Please gather every line of the listing below that contains the word "height", and copy each one in full.
-- BEGIN --
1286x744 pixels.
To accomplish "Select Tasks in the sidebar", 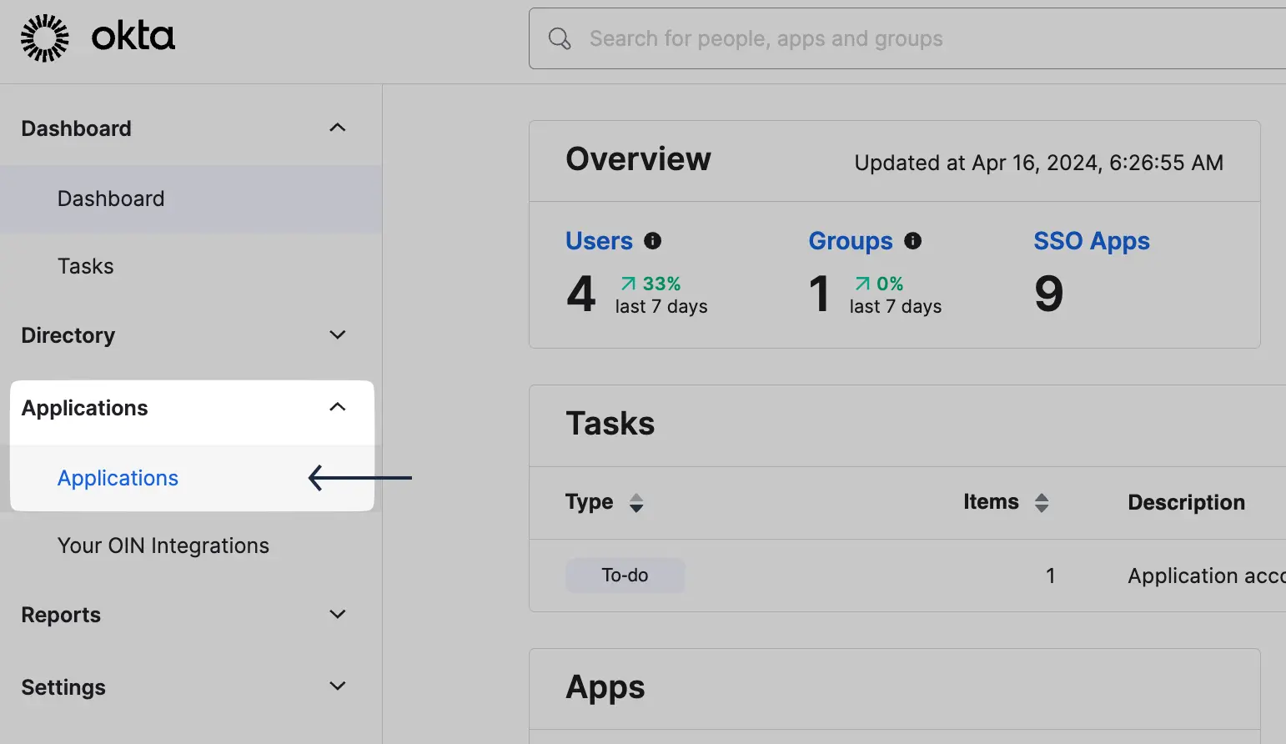I will (x=85, y=266).
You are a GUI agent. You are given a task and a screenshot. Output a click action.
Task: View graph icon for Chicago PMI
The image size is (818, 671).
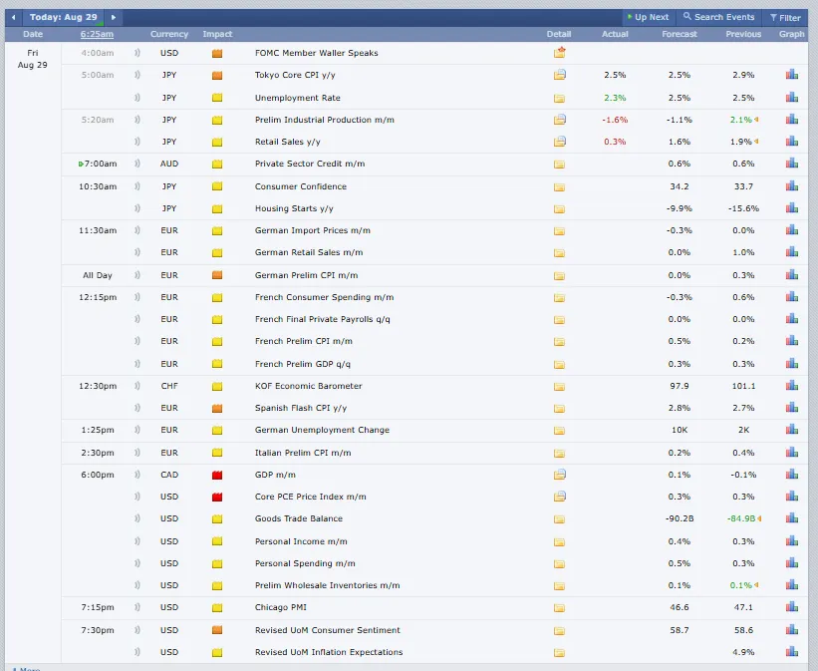[x=792, y=607]
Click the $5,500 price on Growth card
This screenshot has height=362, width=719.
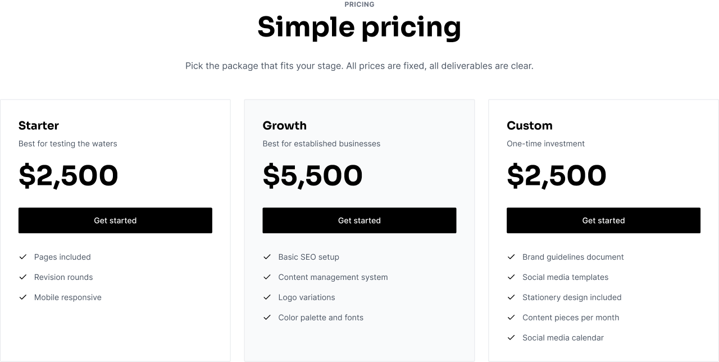point(313,175)
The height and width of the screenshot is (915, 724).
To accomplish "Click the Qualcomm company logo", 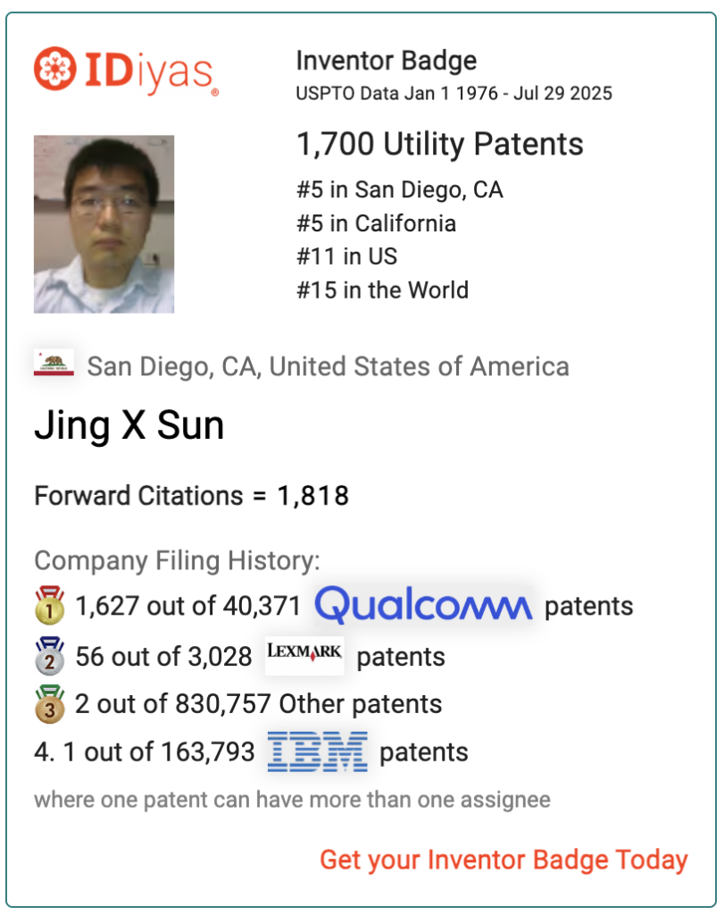I will (424, 605).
-- END --
(RESULT):
This screenshot has height=362, width=719.
The height and width of the screenshot is (915, 724).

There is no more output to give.